Final clip of the day and it's a good one. The Lightning is still one of the most powerful machines ever to take to the air in RAF service. We miss the stunning air displays that used to thrill millions each year. You can still enjoy the power of this beastie if you travel to South Africa but the rules in the UK forbade private ownership. Maybe just as well given how expensive it was to operate.

The last time I saw a Lightning taxi was at the CJ show at Cranfield. I have a vid clip of that somewhere. Gawd was it noisy when they ran the engines up. For several years in the early 90s Cranfield had its own Lightning air force. They were a sad sight at the edge of the airfield. Some of these are in South Africa or museums but I believe the 2 seater is still resident. We don't have airshows there any more because of the insurance but I live in hope.


----------



## Nonskimmer (Aug 13, 2005)

Very nice. Has plan_D seen this yet? He'll probably shoot his load.


----------



## plan_D (Aug 13, 2005)

Beautiful, beautiful machines. I've shown my dad is beloved 11 Sqn. Lightnings that were shown in that clip. Wonderful machines! 
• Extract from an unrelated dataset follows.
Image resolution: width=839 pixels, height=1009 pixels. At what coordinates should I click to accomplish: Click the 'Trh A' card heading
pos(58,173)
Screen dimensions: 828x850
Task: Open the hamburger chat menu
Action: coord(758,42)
And yes I did shoot my load, NS.


----------



## Nonskimmer (Aug 13, 2005)

I had a feeling you would.


----------



## Royzee617 (Aug 14, 2005)

Glad you liked it - shame about the music over the reheat take off. Typical TV - probably didn't have a soundtrack.
I think that this one and some of the others were from a Chnanel 4 doc on Britain's nuclear deterrent that was on earlier this year. It was when I was playing about with my new vid recorder.

Needless to say I have some more vids somewhere. I am sorting through my old tapes and likely will be able to post some more of the beastie some time. There are some commercial vids around too of course but the old BBC sees fit never to repeat their stuff - likely they have junked the footage.

One vid I have somewhere is of Mildenhall AF in about 1982 and it was a display by some chap called Thompson. That show was I think the very first I had a go with a camcorder, some ancient (now) betamax jobbie that my gadget mad friend brought along. Typically, it rained... argh! Got some good footage from the static though. Being cheeky we drove around filming - something that would be way off limits these days.

I think that red paint job Spitfire was there too. Plus a Vulcan tanker in the static. Oh the wonder of dear departed daze.

Finally I should say, if you werem't aware already, I am not the world's best at keeping records of stuff - labelling vids etc. But then the joy of rediscovery!


----------



## evangilder (Aug 14, 2005)

Nice! I have been bad at labelling video as well, Roy. We recenly unpacked a whole box of unlabelled tapes that we are going to go through.


----------



## Royzee617 (Aug 14, 2005)

Nice to revisit old recordings.

So, when are we going to see them up here - the plane ones I mean?

I recently figured out a cheat to get them on the web. You record them on a DVD recorder like the ones you have under the TV. Then you put the DVD in the PC drive. 'Explore' the disk and copy the vob files to the hard drive. You can rename them to mpg. Then convert the to wmv via Stoik vid converter which is a brilliant free download.

So you record clips from your vids onto DVD-R as vobs then convert then post here!


----------



## evangilder (Aug 15, 2005)

Well, I still have to go through them. They have a variety of subjects, so I am not even sure what is on alot of them. I am pretty sure that I have video of the Ramstein crash on one of those as well.


----------